# [Aufgabe]
Schreiben Sie aus dem Lesetext über Familienunternehmen den Abschnitt wortgetreu ab, der mit den Worten beginnt, in denen „Das Verhältnis kehre“ steht, und mit „Hinsicht skeptisch betrachten.“ schließt.

# [Lesetext]
.....

Das Verhältnis kehre sich allerdings um, wenn es um den Bezugspunkt „Globalisierung als Herausforderung“ geht: Hier trauten die Befragten am ehesten den Publikumsgesellschaften zu, diese zu bewältigen, also gerade den Firmen, die nicht mit persönlichen Werten in Einklang stehen. Die Wissenschaftler konnten beobachten, dass die Befragten große Familienunternehmen als ähnlich kompetent ansehen, wie die öffentlichen Unternehmen, während sie kleinere Familienunternehmen in dieser Hinsicht skeptisch betrachten.

„Gerade große Familienunternehmen profitieren davon, dass der Begriff ‚Familienunternehmen‘ heute die Qualität einer Marke gewonnen hat“, erklärt Prof. Dr. Arist v.Schlippe vom WIFU, „einer Marke, die assoziiert ist mit Stabilität, Mitarbeiterorientierung und Standorttreue. Dieser Vertrauensvorschuss, zusammen mit dem Zutrauen, sich zugleich auch international behaupten zu können, kann ein besonderer Wettbewerbsvorteil sein.“ Die Studie zeige aber auch, dass die Marke unter steter kritischer Beobachtung stehe: Familienunternehmen, die die Erwartungen an bestimmte moralische Standards enttäuschen, verlieren dramatisch und nachhaltig ihren Kredit in der Bevölkerung.

.....

# [Erfasste Daten]
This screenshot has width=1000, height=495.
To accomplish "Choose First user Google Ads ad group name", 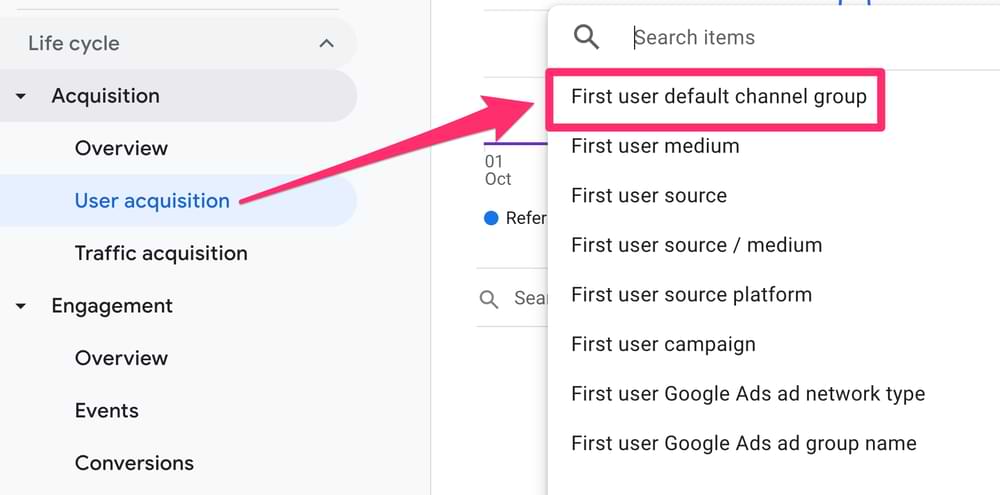I will [744, 443].
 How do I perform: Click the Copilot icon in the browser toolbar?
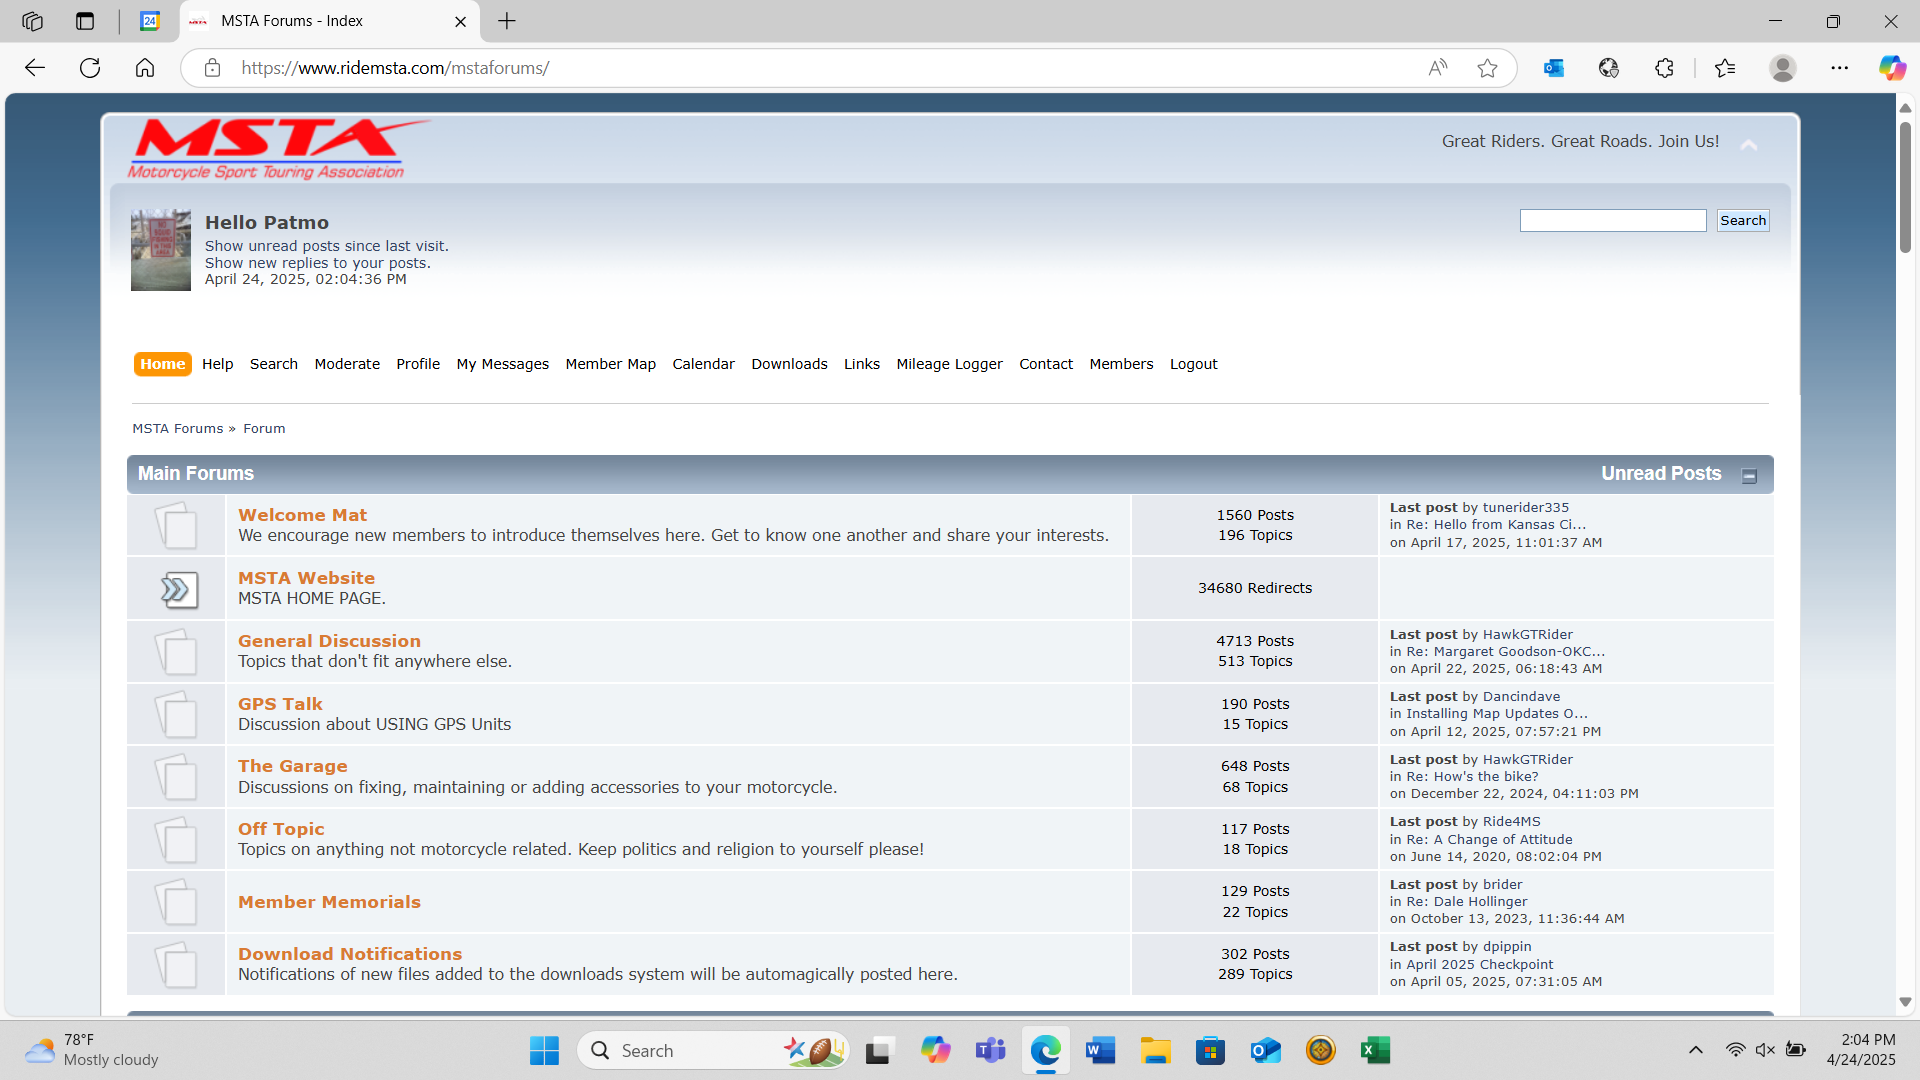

.....

# [Ausgabe]
Das Verhältnis kehre sich allerdings um, wenn es um den Bezugspunkt „Globalisierung als Herausforderung“ geht: Hier trauten die Befragten am ehesten den Publikumsgesellschaften zu, diese zu bewältigen, also gerade den Firmen, die nicht mit persönlichen Werten in Einklang stehen. Die Wissenschaftler konnten beobachten, dass die Befragten große Familienunternehmen als ähnlich kompetent ansehen, wie die öffentlichen Unternehmen, während sie kleinere Familienunternehmen in dieser Hinsicht skeptisch betrachten.